═════ DATA

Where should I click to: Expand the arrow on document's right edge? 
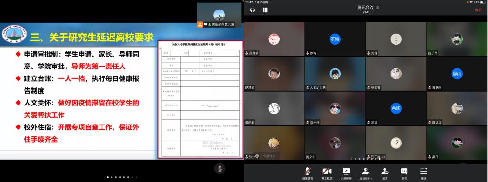pyautogui.click(x=241, y=103)
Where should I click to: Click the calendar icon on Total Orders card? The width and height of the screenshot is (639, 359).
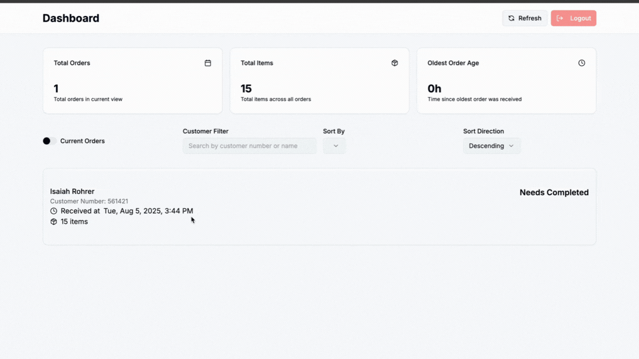point(208,63)
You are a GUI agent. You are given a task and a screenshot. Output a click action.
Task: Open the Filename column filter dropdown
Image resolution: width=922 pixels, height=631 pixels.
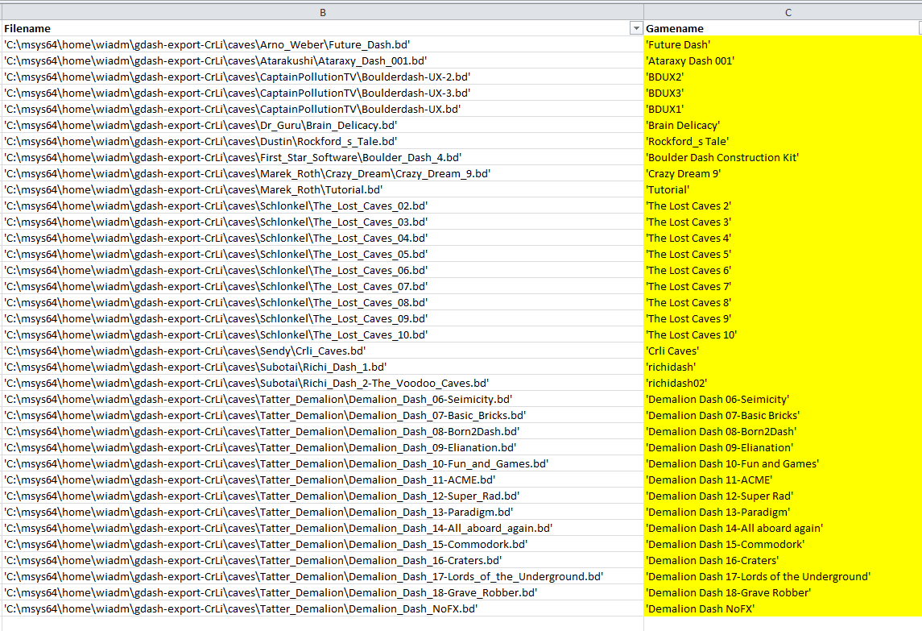point(635,29)
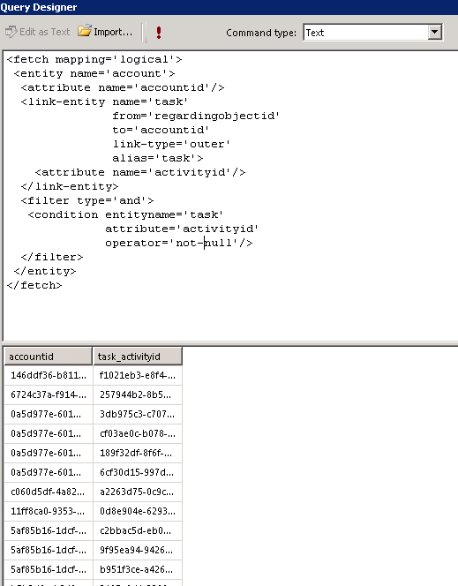Click the Edit as Text button label
Screen dimensions: 458x586
[44, 32]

══════════

__STATED PROBLEM__:
Copy all of the records above word for word, leaving out the pictures.

__SOLUTION TO THE PROBLEM__:
Where should I click to: Expand the arrow on document's right edge? 
pyautogui.click(x=241, y=103)
Where should I click to: Click the calendar icon on Total Orders card? The width and height of the screenshot is (639, 359).
point(208,63)
You are a GUI agent. You are given a task and a screenshot. Output a click action.
Task: Open the Filename column filter dropdown
Image resolution: width=922 pixels, height=631 pixels.
point(635,29)
Click the Edit as Text button label
Screen dimensions: 458x586
[44, 32]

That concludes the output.